Here’s how the United Kingdom has fared since the referendum on June 23, 2016.
Economists at Berenberg bank estimate the UK economy lost up to £35 billion ($46 billion) in output between the third quarter of 2016, the period immediately after the referendum, and the first quarter of 2018.
“During the past two years, much of the advanced world has showed tentative signs of escaping the post-Lehman age of caution and growth has improved,” said Kallum Pickering, a senior economist at Berenberg. “Because of Brexit, UK growth has softened instead.”
The pound crashed following the Brexit vote, leading to higher inflation and less of the consumer spending that drives the British economy. Retailers are now feeling the squeeze in a big way. Other sectors are hurting too.
GDP rose by just 0.1% in the first quarter as construction and manufacturing slumped. The National Institute of Economic and Social Research expects second quarter growth to be only marginally higher at 0.2%.
The British Chambers of Commerce is predicting the weakest annual economic growth since 2009, when the world was in deep financial crisis.
“Business investment has slowed and it does feel like a big chunk of this is related to the uncertainty and expectations of a smaller economy going forward,” said Yael Selfin, chief UK economist at KPMG.
Unemployment falls, but wages suffer
Unemployment is at its lowest level in decades despite uncertainty over Brexit.

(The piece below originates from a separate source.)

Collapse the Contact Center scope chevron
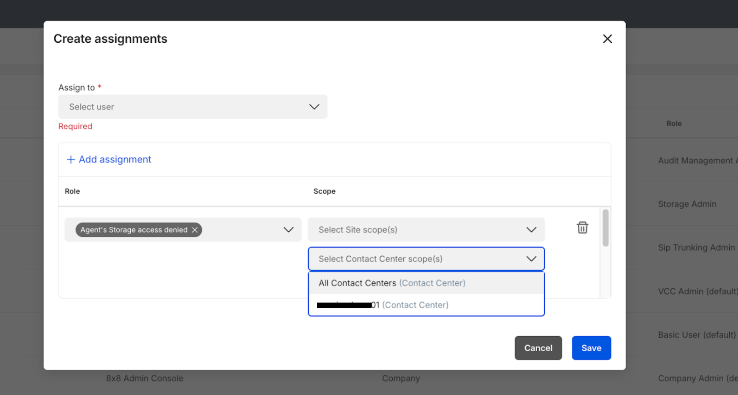Image resolution: width=738 pixels, height=395 pixels. (531, 259)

But look closer and cracks start to appear. Once inflation is taken into account, wages only recently started growing again after falling for a year.
“Because of the uncertainty, employers are reluctant to commit themselves to higher wages because they are not sure what the future is likely to be,” Selfin said.
The economy is still creating jobs, but at a much slower pace. Data from the Office for National Statistics show 451,000 jobs were added in the first year after the referendum, but only 112,000 in the following nine months.
Over 70,000 retail jobs have disappeared since the referendum, and the pace of losses has accelerated in the past year. Construction has also suffered, with 17,000 jobs disappearing in the year ended March.
Business starts to panic
Airbus ( fears that Britain may leave the European Union in March 2019 without a deal to keep it temporarily in the bloc’s single market and customs union. Like many companies it needs time to adjust its complex supply chain. )
The company said Friday it urgently needed clarity.
“We’ve got to be able to protect our employees, our customers and our shareholders,” Tom Williams, the chief operating officer of Airbus Commercial Aircraft, told BBC radio. “And we can’t do that in the current situation.”
The British government has yet to agree a proposal for how to avoid customs checks at the new UK-EU border, let alone win EU approval.
Business leaders are warning of dire consequences for manufacturers, and especially automakers.
“There is a risk that the auto industry in the United Kingdom faces extinction if there’s no customs union after Brexit,” Paul Drechsler, president of the Confederation of British Industry, warned last week.
EU migration falls
Companies, the health service and farms are also facing difficulty filling jobs as fewer EU citizens come to the United Kingdom for work.
Immigration was a major issue in the Brexit vote.
May has promised to reduce the number of immigrants coming to Britain after Brexit, and the rights of Europeans living in the United Kingdom were a major sticking point in negotiations with Brussels.
Even though UK immigration rules have not yet changed, the number of Europeans coming to Britain dropped dramatically after the referendum.
The Confederation of British Industry, an industry lobby, said businesses are “struggling to get the people they need to create jobs and growth.”
London real estate suffers
London’s real estate market has already taken a hit from Brexit.
After years of blockbuster growth, home prices in the global financial center have reversed course and are expected to drop further over the next year, according to the Royal Institution of Chartered Surveyors.
London has been hit harder than the rest of the country, where house prices growth has slowed, but not yet reversed.